So….I was about to engage in a debate last night with this guy, just for the sake of proving I was right about being who I am, and realized ‘Talia, why are you even wasting your text messages on this fool? Furthermore…why are you having a debate via text? That’s kind of lame.
Truth is…well for me at least, men can be hard to resist, especially when hungry for some attention. But what I somehow manage to forget is that attention comes and goes…and the good thing about it, is that it comes in multiple forms (like…a hug from mom…not the same as being pressed into a man’s well-crafted pec…but whatever).
I’m not going to say I don’t need a man. I’ll just think it and say something else…until I find a more loving way to express myself…
Nonetheless, I am about to be mid-twentyish, am nowhere near where I thought I would be in life, and so far my interactions with men have done more harm than good. I sometimes really don’t know what to do but write and pray.
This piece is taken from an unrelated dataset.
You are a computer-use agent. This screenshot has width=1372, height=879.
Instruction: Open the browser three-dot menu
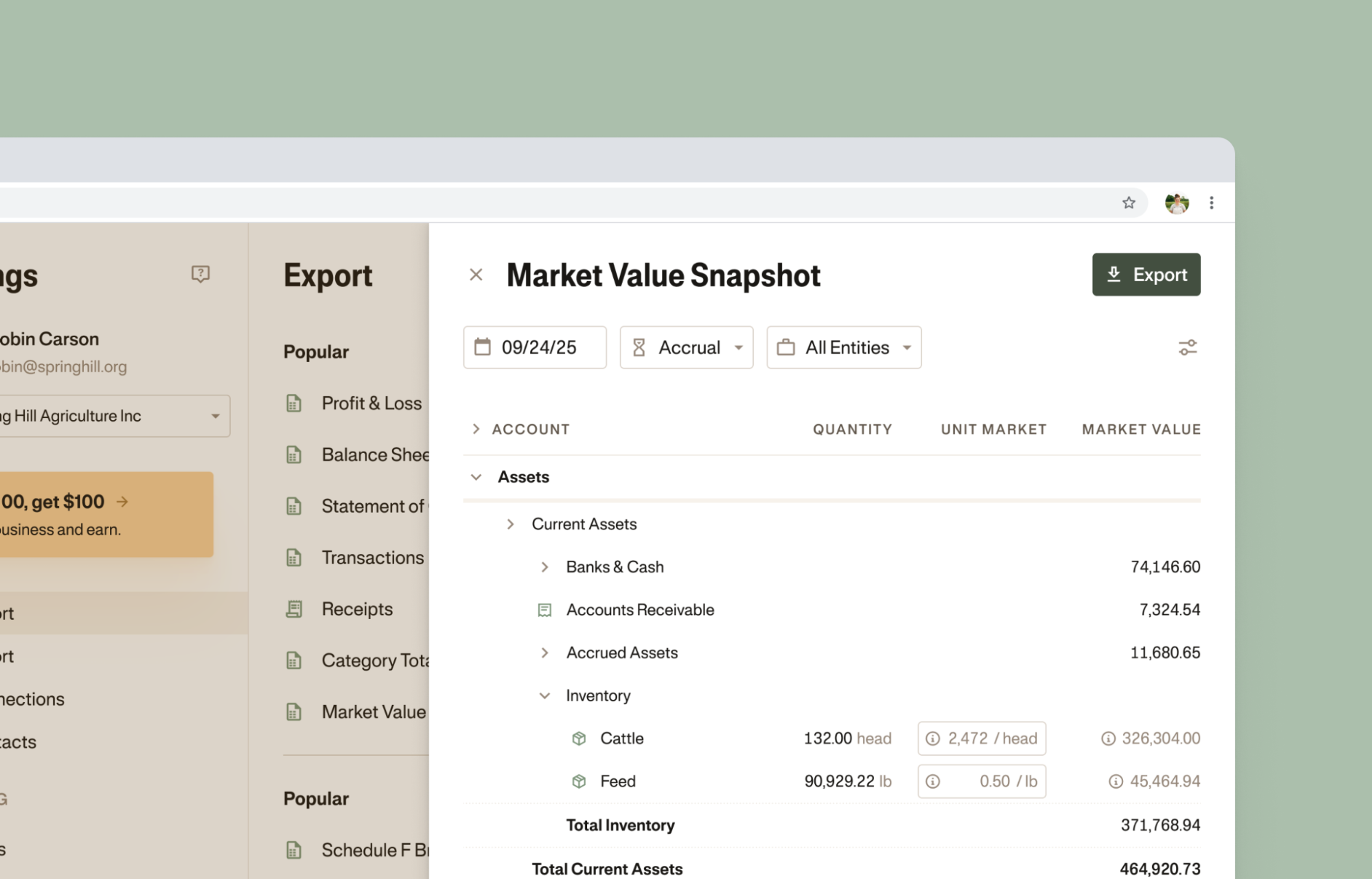click(1211, 203)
I would like a strong, semi-fluffy little something to hold onto at times; someone who wants more than just my body; who will let me cry on their shoulder, snot and all. Someone who will buy me sunflowers in the middle of the day because he cared about my cramps. Some may say this is wishful thinking. And it is, if I start off on the lazy foot and let some guy named Eddie-Bo trample all on over my self respect or lack thereof.
So….I say this to ask…at what point do we I begin to expect honorable treatment from men (of which my homegirls give to me without a pause)?